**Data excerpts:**
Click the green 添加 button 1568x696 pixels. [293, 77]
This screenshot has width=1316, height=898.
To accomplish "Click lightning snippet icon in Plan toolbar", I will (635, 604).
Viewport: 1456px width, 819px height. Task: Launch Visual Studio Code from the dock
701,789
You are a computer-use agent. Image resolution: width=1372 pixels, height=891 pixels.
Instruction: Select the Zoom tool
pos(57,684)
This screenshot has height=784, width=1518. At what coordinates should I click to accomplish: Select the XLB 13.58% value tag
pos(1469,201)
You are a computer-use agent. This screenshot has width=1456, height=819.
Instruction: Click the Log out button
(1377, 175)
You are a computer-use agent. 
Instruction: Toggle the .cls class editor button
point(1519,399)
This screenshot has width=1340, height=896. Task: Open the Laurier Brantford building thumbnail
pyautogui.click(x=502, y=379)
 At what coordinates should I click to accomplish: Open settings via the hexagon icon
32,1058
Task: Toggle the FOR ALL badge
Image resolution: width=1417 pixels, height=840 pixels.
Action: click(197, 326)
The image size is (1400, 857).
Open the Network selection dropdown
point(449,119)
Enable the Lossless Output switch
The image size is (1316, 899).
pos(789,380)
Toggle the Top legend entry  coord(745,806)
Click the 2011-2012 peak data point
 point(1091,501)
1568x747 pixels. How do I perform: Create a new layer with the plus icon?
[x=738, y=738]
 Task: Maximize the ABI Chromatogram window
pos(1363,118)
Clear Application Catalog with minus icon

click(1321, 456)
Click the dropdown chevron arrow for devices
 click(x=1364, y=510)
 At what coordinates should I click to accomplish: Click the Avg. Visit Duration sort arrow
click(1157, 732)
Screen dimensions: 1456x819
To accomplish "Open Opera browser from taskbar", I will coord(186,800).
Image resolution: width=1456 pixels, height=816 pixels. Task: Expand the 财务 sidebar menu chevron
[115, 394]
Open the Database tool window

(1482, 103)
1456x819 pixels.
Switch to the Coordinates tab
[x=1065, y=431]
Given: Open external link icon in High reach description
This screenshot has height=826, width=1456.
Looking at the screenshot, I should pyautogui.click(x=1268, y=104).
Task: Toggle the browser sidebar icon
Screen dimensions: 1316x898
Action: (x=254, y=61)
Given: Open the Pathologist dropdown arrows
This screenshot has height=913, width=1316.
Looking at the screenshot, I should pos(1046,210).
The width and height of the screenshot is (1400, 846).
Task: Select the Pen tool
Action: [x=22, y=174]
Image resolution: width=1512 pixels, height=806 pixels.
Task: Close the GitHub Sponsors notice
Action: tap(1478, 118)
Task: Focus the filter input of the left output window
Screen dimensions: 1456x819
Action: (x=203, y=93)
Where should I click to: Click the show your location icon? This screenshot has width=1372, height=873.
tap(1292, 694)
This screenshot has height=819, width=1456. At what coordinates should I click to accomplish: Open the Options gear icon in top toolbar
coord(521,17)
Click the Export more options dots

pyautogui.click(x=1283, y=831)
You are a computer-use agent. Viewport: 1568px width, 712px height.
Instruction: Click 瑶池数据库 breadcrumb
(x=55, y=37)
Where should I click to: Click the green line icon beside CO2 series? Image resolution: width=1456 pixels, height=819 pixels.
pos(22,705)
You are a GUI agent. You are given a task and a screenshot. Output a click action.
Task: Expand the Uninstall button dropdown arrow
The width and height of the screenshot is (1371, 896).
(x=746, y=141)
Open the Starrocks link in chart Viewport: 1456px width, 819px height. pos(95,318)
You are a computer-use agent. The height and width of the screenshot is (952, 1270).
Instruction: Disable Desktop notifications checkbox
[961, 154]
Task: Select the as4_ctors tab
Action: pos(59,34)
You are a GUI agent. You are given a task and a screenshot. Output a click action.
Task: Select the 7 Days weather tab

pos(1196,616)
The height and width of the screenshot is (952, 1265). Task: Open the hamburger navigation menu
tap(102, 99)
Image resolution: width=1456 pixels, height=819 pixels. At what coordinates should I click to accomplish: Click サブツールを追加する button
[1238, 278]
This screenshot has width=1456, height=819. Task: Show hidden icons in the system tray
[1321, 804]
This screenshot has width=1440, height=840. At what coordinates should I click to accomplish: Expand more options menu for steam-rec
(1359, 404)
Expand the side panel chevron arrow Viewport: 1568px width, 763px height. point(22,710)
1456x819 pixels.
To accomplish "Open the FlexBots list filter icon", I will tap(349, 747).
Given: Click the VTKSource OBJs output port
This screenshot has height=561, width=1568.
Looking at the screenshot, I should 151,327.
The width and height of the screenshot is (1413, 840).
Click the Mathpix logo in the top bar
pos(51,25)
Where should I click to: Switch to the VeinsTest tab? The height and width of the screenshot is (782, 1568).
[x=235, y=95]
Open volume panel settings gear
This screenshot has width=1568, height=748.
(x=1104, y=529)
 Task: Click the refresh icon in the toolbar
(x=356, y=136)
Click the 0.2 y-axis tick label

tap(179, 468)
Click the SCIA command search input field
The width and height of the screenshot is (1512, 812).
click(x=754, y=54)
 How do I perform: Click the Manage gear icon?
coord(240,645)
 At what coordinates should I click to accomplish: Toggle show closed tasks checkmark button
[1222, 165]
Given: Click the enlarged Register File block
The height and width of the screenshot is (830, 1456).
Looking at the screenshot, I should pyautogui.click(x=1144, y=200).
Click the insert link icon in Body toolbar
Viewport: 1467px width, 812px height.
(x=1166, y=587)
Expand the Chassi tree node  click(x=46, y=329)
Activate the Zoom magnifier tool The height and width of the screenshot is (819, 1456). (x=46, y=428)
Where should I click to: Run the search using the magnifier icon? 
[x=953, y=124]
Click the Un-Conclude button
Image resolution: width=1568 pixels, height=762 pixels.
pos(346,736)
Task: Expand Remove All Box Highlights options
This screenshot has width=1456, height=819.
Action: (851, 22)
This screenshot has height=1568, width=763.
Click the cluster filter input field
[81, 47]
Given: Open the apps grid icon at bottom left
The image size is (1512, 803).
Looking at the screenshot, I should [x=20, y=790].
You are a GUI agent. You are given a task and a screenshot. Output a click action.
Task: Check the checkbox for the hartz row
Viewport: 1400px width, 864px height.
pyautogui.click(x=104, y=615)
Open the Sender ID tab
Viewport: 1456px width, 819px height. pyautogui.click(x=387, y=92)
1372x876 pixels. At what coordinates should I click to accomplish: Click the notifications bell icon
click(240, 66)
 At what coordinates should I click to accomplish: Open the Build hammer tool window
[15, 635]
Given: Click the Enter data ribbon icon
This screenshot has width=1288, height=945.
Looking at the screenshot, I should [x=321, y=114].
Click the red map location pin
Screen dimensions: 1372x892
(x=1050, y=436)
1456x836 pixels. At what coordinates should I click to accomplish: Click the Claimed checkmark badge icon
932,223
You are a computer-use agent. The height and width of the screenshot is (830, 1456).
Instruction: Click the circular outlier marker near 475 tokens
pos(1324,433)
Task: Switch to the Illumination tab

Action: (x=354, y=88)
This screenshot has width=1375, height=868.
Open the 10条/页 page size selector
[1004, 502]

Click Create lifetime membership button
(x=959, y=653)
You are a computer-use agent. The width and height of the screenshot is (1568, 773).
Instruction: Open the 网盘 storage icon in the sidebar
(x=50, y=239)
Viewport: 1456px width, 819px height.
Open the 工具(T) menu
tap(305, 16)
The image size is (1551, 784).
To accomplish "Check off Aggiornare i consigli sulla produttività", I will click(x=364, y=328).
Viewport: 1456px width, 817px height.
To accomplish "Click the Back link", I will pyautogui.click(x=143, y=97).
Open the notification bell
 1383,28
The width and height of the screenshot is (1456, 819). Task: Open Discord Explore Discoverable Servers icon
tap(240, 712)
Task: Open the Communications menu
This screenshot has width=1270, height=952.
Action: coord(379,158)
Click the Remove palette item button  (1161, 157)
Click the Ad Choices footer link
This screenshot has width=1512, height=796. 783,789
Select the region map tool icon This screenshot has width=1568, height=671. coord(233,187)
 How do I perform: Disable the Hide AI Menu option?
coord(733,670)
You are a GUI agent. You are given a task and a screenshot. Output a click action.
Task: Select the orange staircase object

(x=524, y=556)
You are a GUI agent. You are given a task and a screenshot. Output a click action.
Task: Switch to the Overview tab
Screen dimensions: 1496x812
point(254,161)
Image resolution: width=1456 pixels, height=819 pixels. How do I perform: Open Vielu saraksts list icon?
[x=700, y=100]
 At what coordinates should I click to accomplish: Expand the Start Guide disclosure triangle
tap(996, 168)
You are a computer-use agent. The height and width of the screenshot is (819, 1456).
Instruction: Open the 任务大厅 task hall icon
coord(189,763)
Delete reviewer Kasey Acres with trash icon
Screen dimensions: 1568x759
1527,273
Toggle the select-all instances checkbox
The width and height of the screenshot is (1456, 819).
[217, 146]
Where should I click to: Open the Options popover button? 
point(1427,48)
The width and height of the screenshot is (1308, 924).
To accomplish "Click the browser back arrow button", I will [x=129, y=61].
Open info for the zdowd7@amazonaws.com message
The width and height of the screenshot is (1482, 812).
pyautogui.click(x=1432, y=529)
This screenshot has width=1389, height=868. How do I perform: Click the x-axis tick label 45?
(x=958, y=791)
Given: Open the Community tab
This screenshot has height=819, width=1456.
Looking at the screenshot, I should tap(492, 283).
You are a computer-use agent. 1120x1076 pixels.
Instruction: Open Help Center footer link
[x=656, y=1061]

**YOUR INSTRUCTIONS:** Keep only those lines of the records that hold "panel", and return them.

**REPLY TO THE TASK:**
Expand the side panel chevron arrow Viewport: 1568px width, 763px height. point(22,710)
Open volume panel settings gear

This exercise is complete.